### Exercise task
Convert the items starting at the line that contains "You are a computer-use" and ending at the line that contains "The width and" into a numbered list, leaving out any blank lines.

### Records provided
[Start]
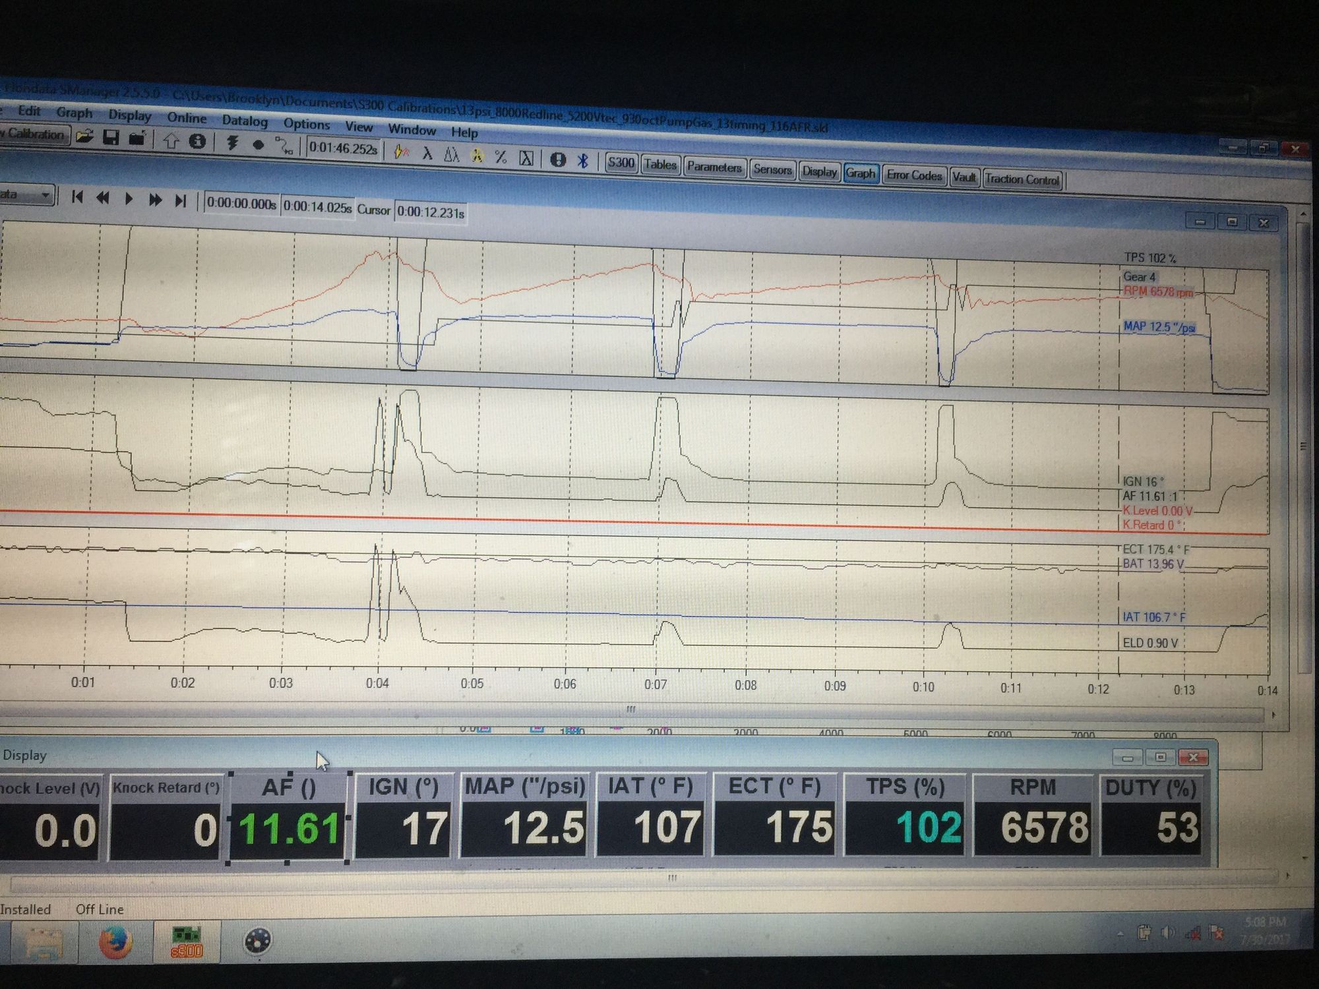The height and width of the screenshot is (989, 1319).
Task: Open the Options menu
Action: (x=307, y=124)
[End]
[Start]
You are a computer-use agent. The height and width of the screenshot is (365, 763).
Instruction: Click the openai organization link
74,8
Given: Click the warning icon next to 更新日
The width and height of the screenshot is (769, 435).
[End]
### Solution to this problem
1. You are a computer-use agent. The height and width of the screenshot is (365, 763).
2. Instruction: Click the openai organization link
3. 74,8
4. Given: Click the warning icon next to 更新日
5. The width and height of the screenshot is (769, 435).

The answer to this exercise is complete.